Copy out the records that appear below, exactly as each one reads.

- _Extracted entries_
== Segment start ==
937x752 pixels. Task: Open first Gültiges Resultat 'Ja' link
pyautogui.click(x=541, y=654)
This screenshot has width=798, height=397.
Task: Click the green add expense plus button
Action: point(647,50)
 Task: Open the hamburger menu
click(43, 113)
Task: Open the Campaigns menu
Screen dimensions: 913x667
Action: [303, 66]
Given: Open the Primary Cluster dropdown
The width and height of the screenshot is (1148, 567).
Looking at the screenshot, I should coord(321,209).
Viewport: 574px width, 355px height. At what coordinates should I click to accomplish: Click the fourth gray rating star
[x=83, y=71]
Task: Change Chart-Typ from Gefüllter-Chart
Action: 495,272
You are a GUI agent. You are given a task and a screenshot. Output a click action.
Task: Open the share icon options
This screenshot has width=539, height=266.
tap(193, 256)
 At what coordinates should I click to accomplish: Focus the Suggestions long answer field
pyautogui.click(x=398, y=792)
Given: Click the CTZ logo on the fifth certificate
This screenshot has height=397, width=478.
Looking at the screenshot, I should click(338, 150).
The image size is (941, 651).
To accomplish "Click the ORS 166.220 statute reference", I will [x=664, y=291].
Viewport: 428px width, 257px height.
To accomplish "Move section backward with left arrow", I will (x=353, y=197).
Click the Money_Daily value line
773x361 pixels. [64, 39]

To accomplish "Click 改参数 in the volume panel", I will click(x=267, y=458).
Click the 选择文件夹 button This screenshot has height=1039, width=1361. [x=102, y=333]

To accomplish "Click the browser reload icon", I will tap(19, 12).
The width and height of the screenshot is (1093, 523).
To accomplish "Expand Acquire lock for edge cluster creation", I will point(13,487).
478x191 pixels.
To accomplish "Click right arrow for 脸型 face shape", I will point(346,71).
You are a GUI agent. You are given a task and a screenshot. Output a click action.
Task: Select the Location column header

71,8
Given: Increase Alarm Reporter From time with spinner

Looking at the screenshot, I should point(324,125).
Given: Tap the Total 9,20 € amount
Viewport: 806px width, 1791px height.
== Segment end ==
- _Solved exercise_
937x752 pixels. Task: Open first Gültiges Resultat 'Ja' link
pyautogui.click(x=541, y=654)
This screenshot has width=798, height=397.
Task: Click the green add expense plus button
Action: point(647,50)
 Task: Open the hamburger menu
click(43, 113)
Task: Open the Campaigns menu
Screen dimensions: 913x667
Action: [303, 66]
Given: Open the Primary Cluster dropdown
The width and height of the screenshot is (1148, 567).
Looking at the screenshot, I should coord(321,209).
Viewport: 574px width, 355px height. At what coordinates should I click to accomplish: Click the fourth gray rating star
[x=83, y=71]
Task: Change Chart-Typ from Gefüllter-Chart
Action: 495,272
You are a GUI agent. You are given a task and a screenshot. Output a click action.
Task: Open the share icon options
This screenshot has width=539, height=266.
tap(193, 256)
 At what coordinates should I click to accomplish: Focus the Suggestions long answer field
pyautogui.click(x=398, y=792)
Given: Click the CTZ logo on the fifth certificate
This screenshot has height=397, width=478.
Looking at the screenshot, I should click(338, 150).
The image size is (941, 651).
To accomplish "Click the ORS 166.220 statute reference", I will [x=664, y=291].
Viewport: 428px width, 257px height.
To accomplish "Move section backward with left arrow", I will (x=353, y=197).
Click the Money_Daily value line
773x361 pixels. [64, 39]

To accomplish "Click 改参数 in the volume panel", I will click(x=267, y=458).
Click the 选择文件夹 button This screenshot has height=1039, width=1361. [x=102, y=333]

To accomplish "Click the browser reload icon", I will tap(19, 12).
The width and height of the screenshot is (1093, 523).
To accomplish "Expand Acquire lock for edge cluster creation", I will point(13,487).
478x191 pixels.
To accomplish "Click right arrow for 脸型 face shape", I will point(346,71).
You are a GUI agent. You are given a task and a screenshot. Output a click action.
Task: Select the Location column header

71,8
Given: Increase Alarm Reporter From time with spinner

Looking at the screenshot, I should point(324,125).
Given: Tap the Total 9,20 € amount
Viewport: 806px width, 1791px height.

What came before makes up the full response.